Los calificativos acá, no caben, en esta historia, escrita en Michigan en marzo pasado cuando le comunicaron a Carrie DeKlyen, de 37 años, que sus vómitos y dolores de cabeza eran producto de un cáncer cerebral.
Para ella, el reloj era su peor enemigo. Un tumor se hacía más grande y los intentos por detenerlo eran nulos. Ni siquiera sirvió extraerlo.
Después de la operación, los médicos advirtieron que el glioblastoma continuaba ahí, pero había algo más: tenía 8 semanas de embarazo.
Carrie y su esposo, Nick, quedaron confundidos. Proseguir el embarazo significaba abandonar la quimioterapia y renunciar a un esperanzador tratamiento experimental.
La pareja, responsable de cinco criaturas, optó por la gestación. “Ella lo quería, y Dios nos había dado este bebé”, contó el marido.
El cáncer no dio tregua. En junio volvió con fuerza. Y esta vez no hubo forma de pararlo. Carrie fue trasladada al hospital universitario de Michigan. Su cerebro no soportó y a las pocas semanas de su ingreso, perdió la consciencia. Con respiración artificial, su existencia se redujo a mantener con vida al feto, recoge el diario El País.

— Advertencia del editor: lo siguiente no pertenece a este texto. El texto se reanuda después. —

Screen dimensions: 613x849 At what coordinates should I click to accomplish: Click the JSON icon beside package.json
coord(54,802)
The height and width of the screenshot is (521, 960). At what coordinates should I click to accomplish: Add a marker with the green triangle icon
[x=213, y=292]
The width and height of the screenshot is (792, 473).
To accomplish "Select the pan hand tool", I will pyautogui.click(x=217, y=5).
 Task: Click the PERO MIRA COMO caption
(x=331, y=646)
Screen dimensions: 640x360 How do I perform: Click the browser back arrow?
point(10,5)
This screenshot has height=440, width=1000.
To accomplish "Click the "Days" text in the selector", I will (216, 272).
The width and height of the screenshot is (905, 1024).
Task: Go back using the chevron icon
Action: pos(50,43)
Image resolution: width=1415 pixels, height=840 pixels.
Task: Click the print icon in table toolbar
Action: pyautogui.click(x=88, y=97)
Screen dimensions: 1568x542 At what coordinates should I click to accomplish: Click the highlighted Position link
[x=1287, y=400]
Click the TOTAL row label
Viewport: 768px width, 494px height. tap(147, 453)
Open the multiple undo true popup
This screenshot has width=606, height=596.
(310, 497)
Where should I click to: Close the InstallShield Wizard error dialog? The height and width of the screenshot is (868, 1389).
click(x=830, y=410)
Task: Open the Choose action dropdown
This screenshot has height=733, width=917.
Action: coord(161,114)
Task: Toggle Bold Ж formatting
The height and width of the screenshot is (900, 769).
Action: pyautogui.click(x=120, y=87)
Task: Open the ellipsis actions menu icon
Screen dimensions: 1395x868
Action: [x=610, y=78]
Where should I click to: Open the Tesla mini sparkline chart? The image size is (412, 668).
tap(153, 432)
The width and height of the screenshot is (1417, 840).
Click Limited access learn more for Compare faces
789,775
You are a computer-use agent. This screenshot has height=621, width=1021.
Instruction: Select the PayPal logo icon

La criatura, que apenas se movía, vio la luz el pasado 6 de septiembre, tras una decisión extrema: se practicó la cesárea.
La pequeña tenía 24 semanas y pesaba tan solo 570 gramos. La llamaron Life Lynn (Vida Lynn). Después del nacimiento, los médicos retiraron el soporte vital a Carrie. Su marido se quedó a su lado, tomándole la mano en ese amargo crepúsculo. “Le decía que había hecho bien, que la quería”. A los tres días, la mujer falleció.
La pequeña Life Lynn le siguió los pasos. Once días después, falleció en el hospital.
Ese 20 de septiembre su padre escribió a Dios en su página de Facebook: “¿Cómo te has podido llevar a las dos?”.
'La hija fue enterrada a los pies de su madre'.